TO BE DONE:
Write out each of the following records exactly, keeping every line unchanged.

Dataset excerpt
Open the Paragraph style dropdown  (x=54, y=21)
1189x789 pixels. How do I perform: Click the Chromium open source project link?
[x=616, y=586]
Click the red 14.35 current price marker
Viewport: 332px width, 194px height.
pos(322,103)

SOLUTION:
Open the Paragraph style dropdown  (x=54, y=21)
1189x789 pixels. How do I perform: Click the Chromium open source project link?
[x=616, y=586]
Click the red 14.35 current price marker
Viewport: 332px width, 194px height.
pos(322,103)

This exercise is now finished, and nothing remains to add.